In the nomogram of PFS, we have found that PLR was an independent indicator of tumor recurrence after TACE treatment. The meta-analysis by Li et al³² explored the association between PLR and the poor prognosis after TACE treatment, and the findings demonstrated that preoperative elevated levels of PLR was a poor prognostic indicator for individuals receiving TACE therapy. Specifically, our research indicated that patients with preoperative serum PLR > 138 had a higher preference of tumor progression, which was consistent with the results of Nicolini and his colleagues;⁵⁸ according to its findings, patients with a preoperative PLR > 150 had a higher probability of tumor progression after receiving TACE. According to the basic characteristics of patients enrolled in our research, patients generally had a large tumor burden, and the tumor diameter of most patients was more than 5 cm; our hypothesis was supported by some early studies, that was, PLR may represent the tumor burden of patients. Xue and his co-workers³⁴ found that patients receiving TACE with large tumors and high levels of PLR had a poor prognosis, and the results of the Song trial and the meta-analysis by Li et al³² both verified this tendency, which exhibited that the rise in PLR was proportional to tumor size.⁵⁹ Therefore, we assumed that high levels of PLR may be a comprehensive manifestation of tumor burden; increased tumor burden leads to decreased lymphocytes, which was indicative of a weakened host immune response.^56,57 However, many previous research works have also shown that platelets could promote tumor metastasis^60-63 and protect tumor cells from natural killer cells during immune escape;⁶⁴ under the combined action of 2 aspects, the high levels of PLR may be more prone to tumor recurrence and metastasis.

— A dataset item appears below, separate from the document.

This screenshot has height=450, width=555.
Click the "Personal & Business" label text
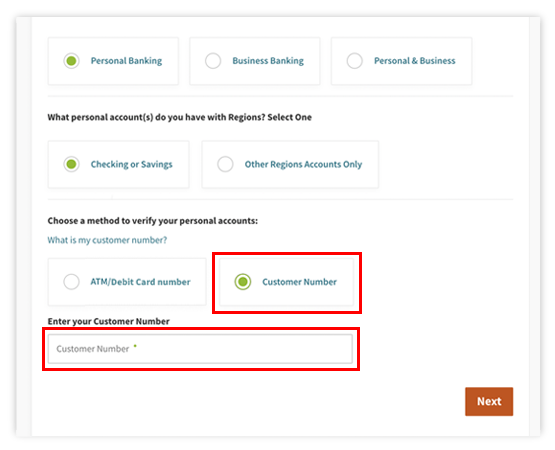(414, 61)
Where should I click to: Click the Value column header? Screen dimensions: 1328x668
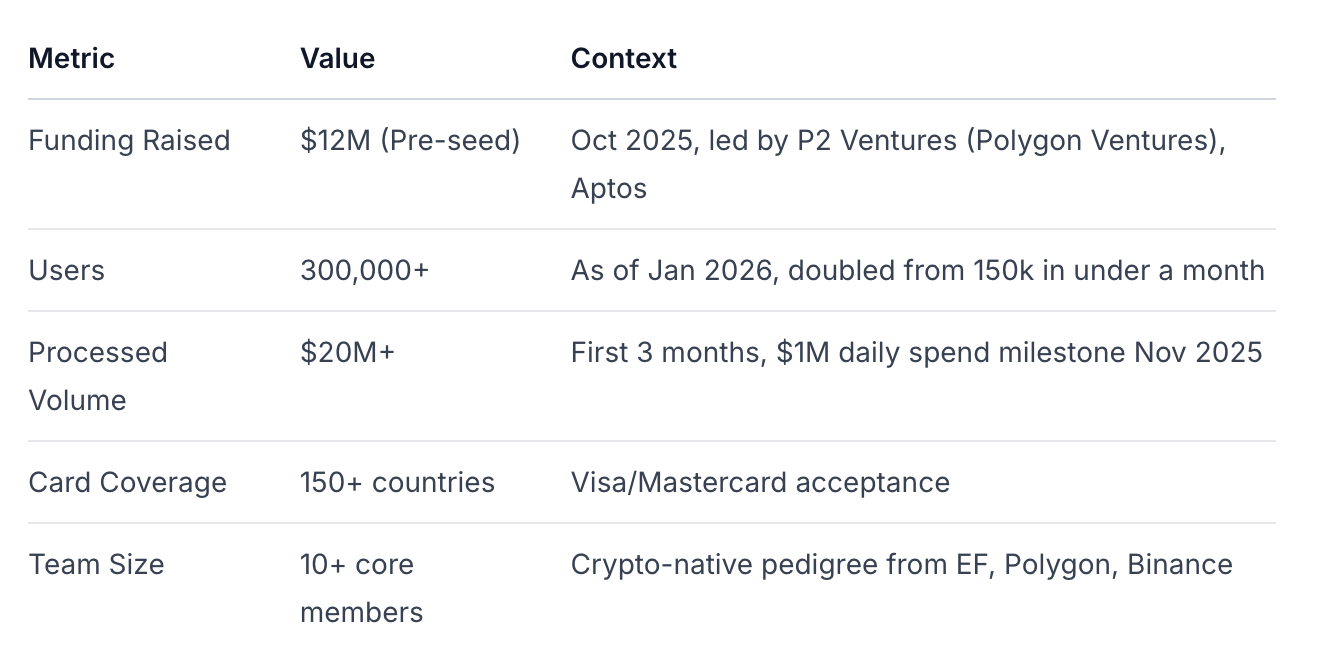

There are limitations in our research. First, the retrospective features of this study inevitably lead to bias in the patient selection procedure. Second, some patients may be excluded from the cohort due to insufficient follow-up or baseline data. Third, the heterogeneity of HCC was that the efficacy of patients with the same type varied significantly; this study attempted to screen out the participants who are suitable for TACE through preoperative inflammatory indicators. Although the results exhibited that the efficacy of patients after screening was excellent, our research only elaborated on the aspect of inflammatory indicators, which still needs to be further explored by clinical trials in a larger population in the future to identify other potential factors that may affect the efficacy of TACE treatment.

Conclusions

The as-obtained prognostic nomograms based on preoperative inflammatory markers demonstrated ideal accuracy and excellent predictive efficiency in predicting survival and recurrence after TACE. It can be a valuable clinical instrument for guiding individualized treatment and predicting prognosis.

Footnotes

Acknowledgements

None.

Author Contributions

All authors contributed to the study conception and design. (1) Material preparation and data collection were performed by DZ, WX, LX, WD, and AX. (2) Data analysis was performed by DZ, YZ, and ZH. (3) The first draft of the manuscript was written by DZ and WX. (4) WD, AX, ZH, and CN provided critical opinions and revised the manuscript and all authors commented on previous versions of the manuscript. All authors read and approved the final manuscript.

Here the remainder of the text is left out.